Miraculously, one of my liver enzyme counts, raging some 400 points above scale a mere 14 days ago, has lowered to just above 200.  And my sweet boy, my lovely youngest male child who suffers currently in respect to a dark and ugly episode from his past that has returned like a recurring bad dream, most amazingly has found a kind of grace and dignity as he faces its evil memory.  I am floored by what I believe is love, manifest.

I mean, despite and apart from the powerful dose of chemotherapy I received at 2pm this afternoon, I am floored. That is, laying on the floor, unable to move, except for my fingers clicking along as if on automatic….and, I guess, my brain, for it is all true what they say about chemo and brains.  Stupid. And tired.  Stupidly tired.  A bad combo, this chemo brain.

So.  This is what I mean to say:  we never forget an act of kindness.  Even if we cannot quite place the face or circumstance, our body memory has registered the gesture and it is in a sparkling moment of reflex that one recognizes what is familiar.  I must remember that wanting credit for these gestures dilutes the power that they generate, and neutralizes the very act of generosity itself.

The ego just wants to win.  No matter what.  And it will win at any cost, even by trickery or cheating.  No qualms.  No conscience.  Our hearts swelling with pride at our own goodness is really nothing more than smug satisfaction.  There is a big picture.  A really big picture.  It is not about good or bad, or right or wrong. It is just this:  Nobody gets to go home until we all get to go home.

There’s no first place or last place.  No win or lose.  So, I think, that if l am able to get there at some point that I should not worry about whether or not I am “well enough” or “strong enough” and that I need to simply get to India as soon as I can, or Southeast Asia, or Eastern Europe or Main and Hastings, and that, I must begin to speak to and do for others and attempt to inspire in them some sort of generosity…small gestures that move out and up…tiny acts of courage and humour…moments of lightness and mirth.  This world can seem so damning.  So dreary and sodden.  Healing is needed in every corner.  A finger to point the way home.  A light to shine upon the path.
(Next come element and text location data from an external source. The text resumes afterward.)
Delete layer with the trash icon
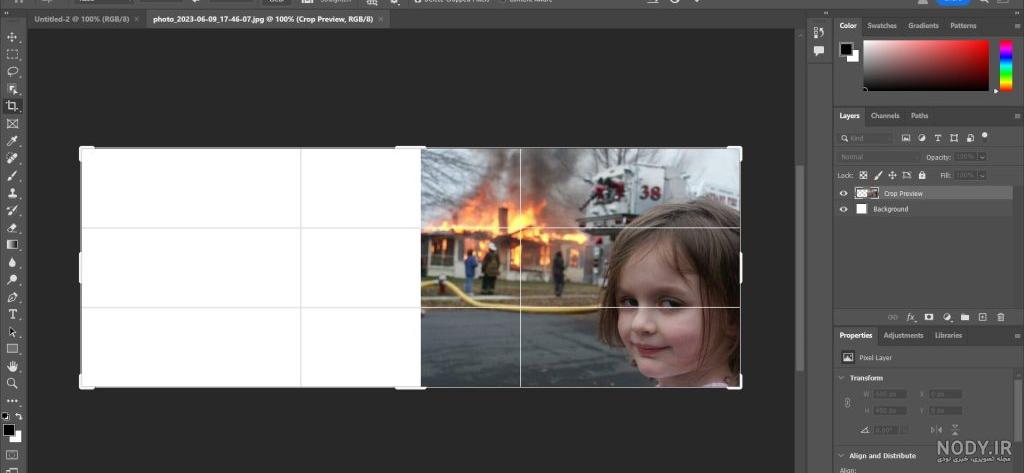Screen dimensions: 1024x473 coord(1000,317)
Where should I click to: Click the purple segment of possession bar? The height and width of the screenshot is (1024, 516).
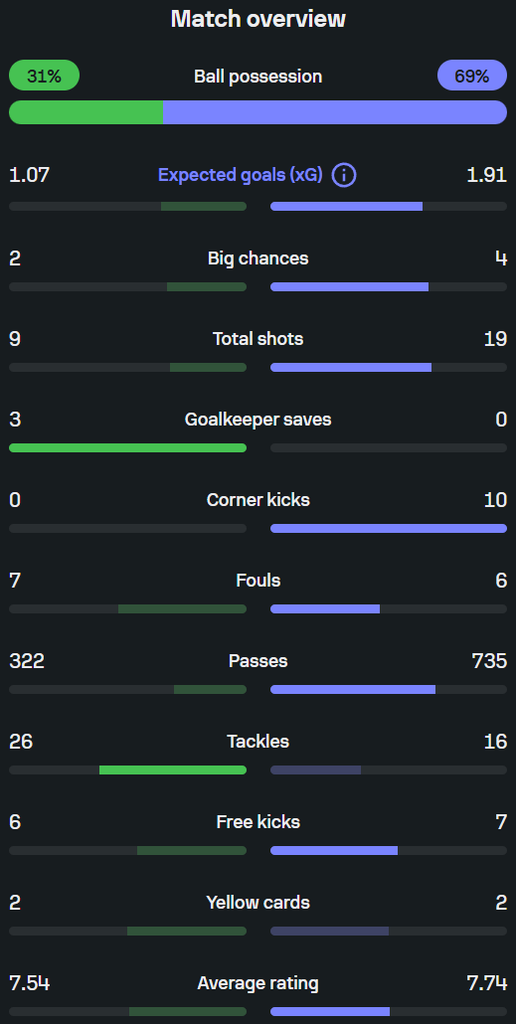coord(335,112)
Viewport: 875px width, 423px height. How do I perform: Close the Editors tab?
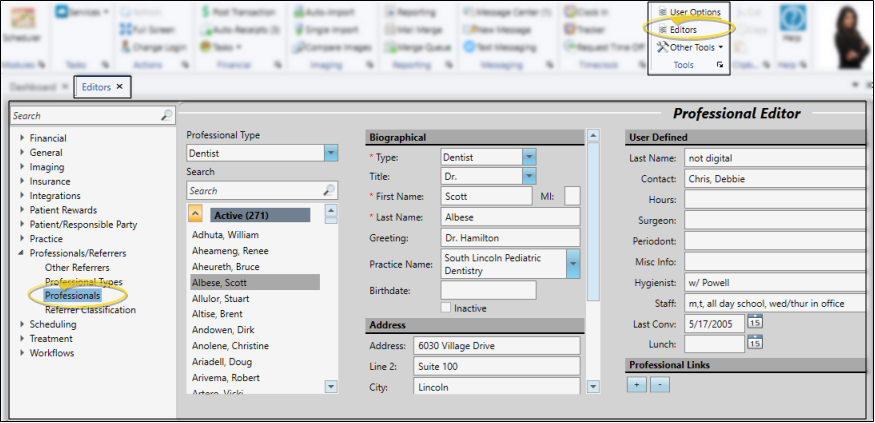[120, 87]
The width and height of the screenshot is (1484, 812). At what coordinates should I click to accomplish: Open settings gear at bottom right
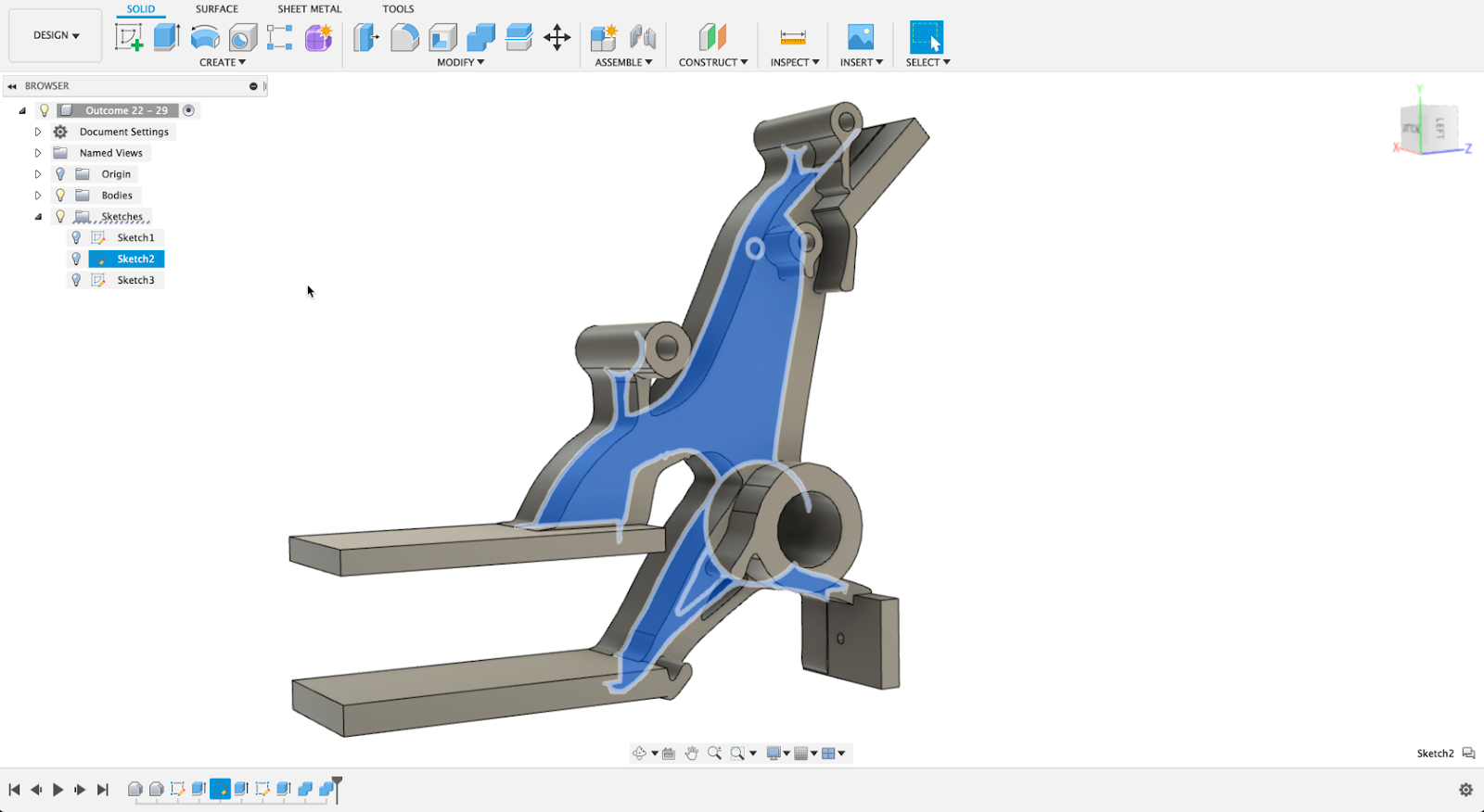pos(1465,790)

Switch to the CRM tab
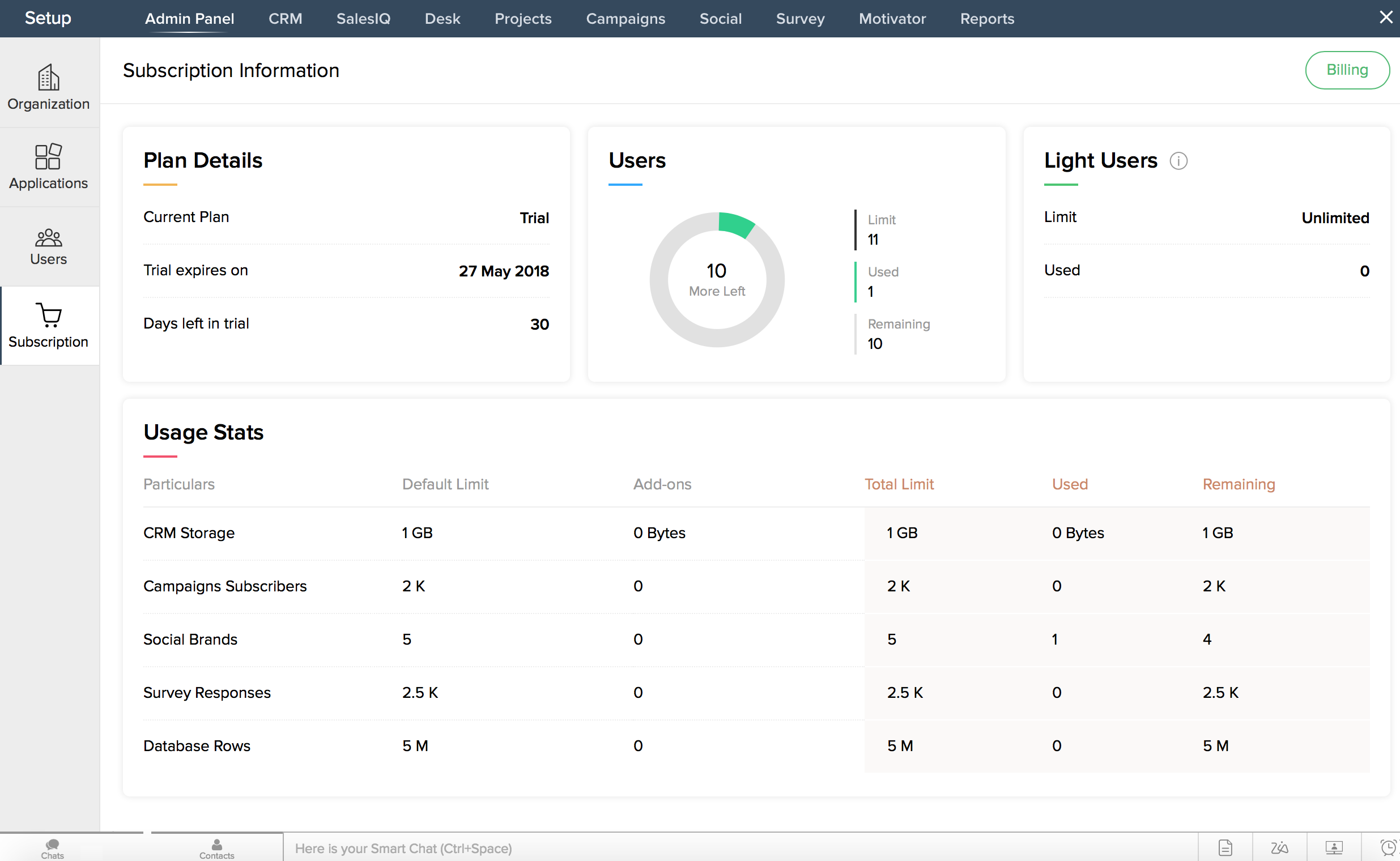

I am so often lost and alone.  So often swooning in fear and terror and lacking in faith. I pray for the strength to leave my ego behind.  And it is surely strength I need, because the ego is a muscle to be thrown down and wrestled to submission.  I ask to be spontaneous.  To simply trust my impulses.  To “do” and not to think about “doing”..  I pledge to you that I shall set aside practice time each morning so that I may become a gentle, peaceful warrior, skilled and adept at service.  For one day it will be my great honor to support you as you have so generously given support to me.

I am so grateful for my challenges.  They inform my life.   They make it worth my living it.   They give the inevitability of my death great value and meaning,  Unlike before, when I chose not to contemplate dying.

These challenges bring color to my cheeks and a hearty robust contradiction to all the things that cancer threatens to do to a body.  I laugh more than ever.  Deep laughter. Belly laughter.  I cry, too.  More than ever.  Deep crying.  From my soul.   And more often than ever for the other guy.  Really!  This is truly the blessing.  I just find myself losing the ability to separate myself from another.   From the “other”.   Just more looking out.  Less “me me me”.

I used to spend more time looking at myself and now all I can do is look at you.  You are so beautiful.  I cannot turn away.  How can I possibly stop looking at you? I love you so dearly.

And I thank you for the all the beauty you’ve brought to my life.